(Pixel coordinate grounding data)
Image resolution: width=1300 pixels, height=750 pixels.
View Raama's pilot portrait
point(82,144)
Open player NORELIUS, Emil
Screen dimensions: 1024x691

...

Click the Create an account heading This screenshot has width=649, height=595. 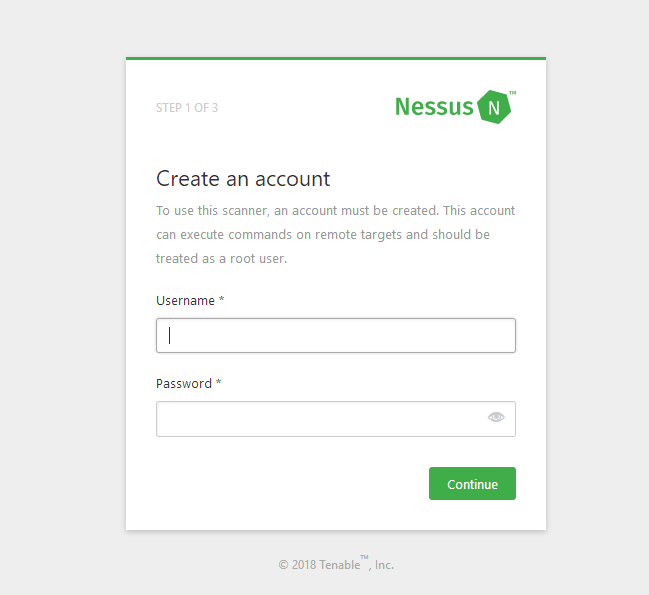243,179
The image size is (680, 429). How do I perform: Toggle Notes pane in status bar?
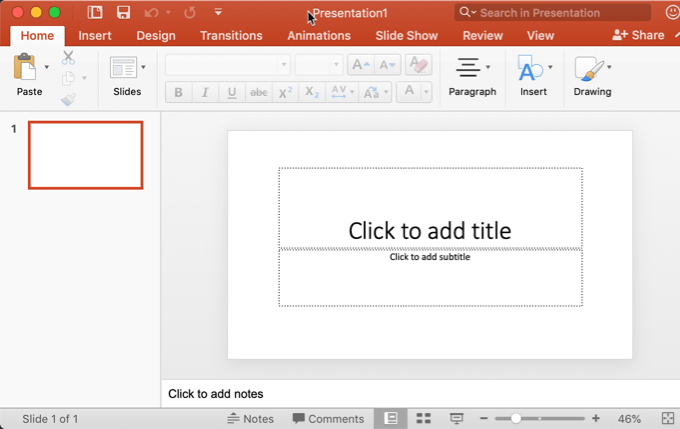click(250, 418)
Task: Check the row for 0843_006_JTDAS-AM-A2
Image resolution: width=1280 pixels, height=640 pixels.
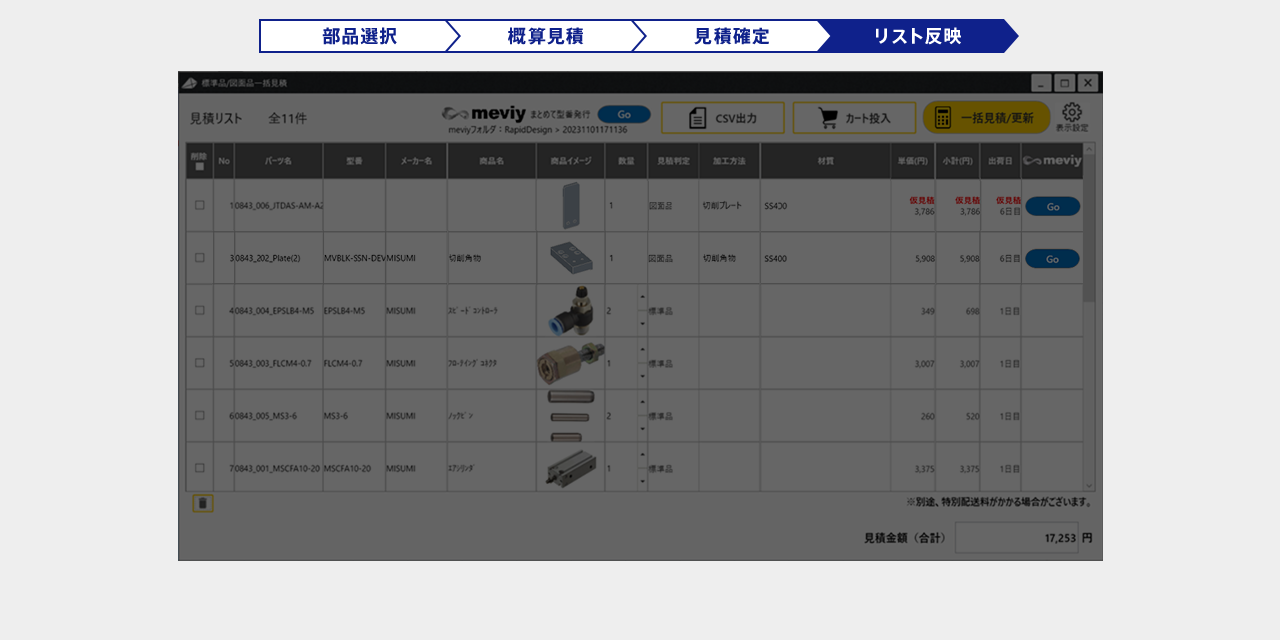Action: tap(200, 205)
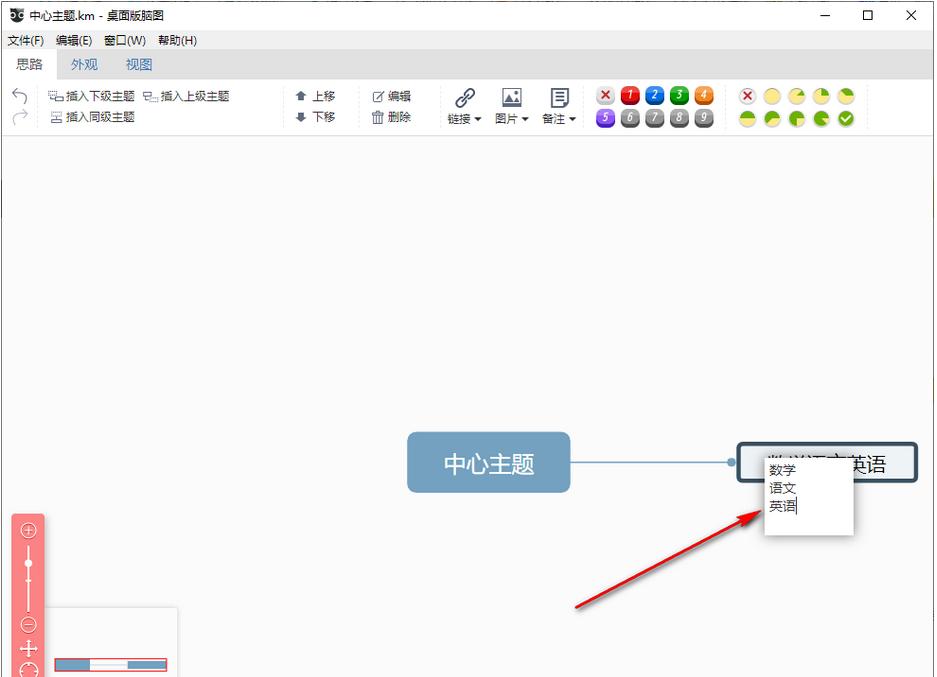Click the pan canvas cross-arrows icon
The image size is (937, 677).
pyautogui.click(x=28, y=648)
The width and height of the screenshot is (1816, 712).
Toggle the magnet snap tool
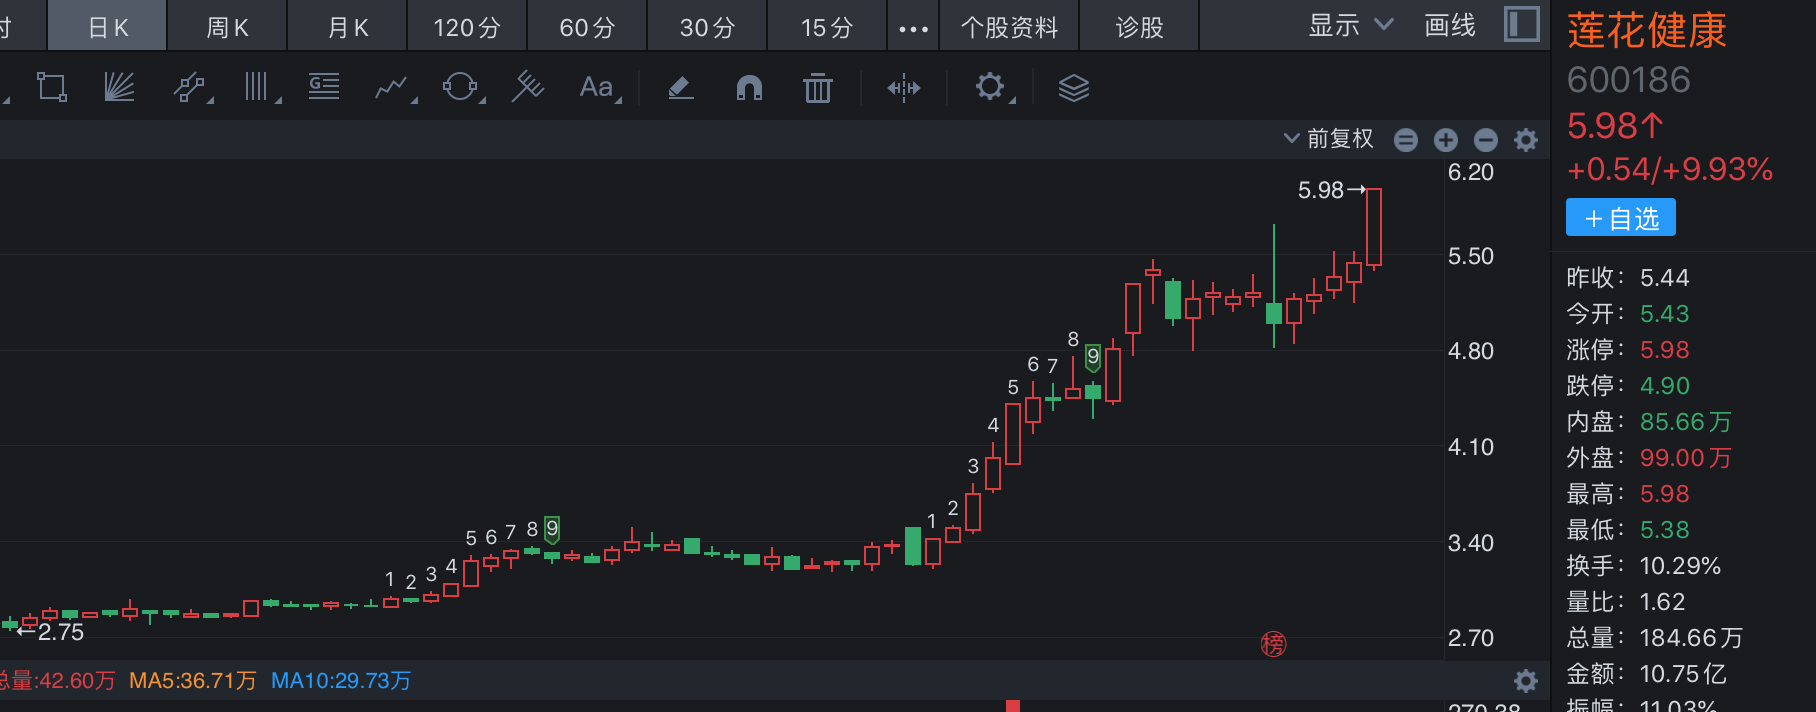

## EXERCISE DESCRIPTION
When you reach the line holding "Image resolution: width=1300" in the records above, begin reproducing exactly, stop after the line holding "Screen dimensions: 1024x691", and output nothing else.

## WRITTEN ANSWER
Image resolution: width=1300 pixels, height=750 pixels.
View Raama's pilot portrait
point(82,144)
Open player NORELIUS, Emil
Screen dimensions: 1024x691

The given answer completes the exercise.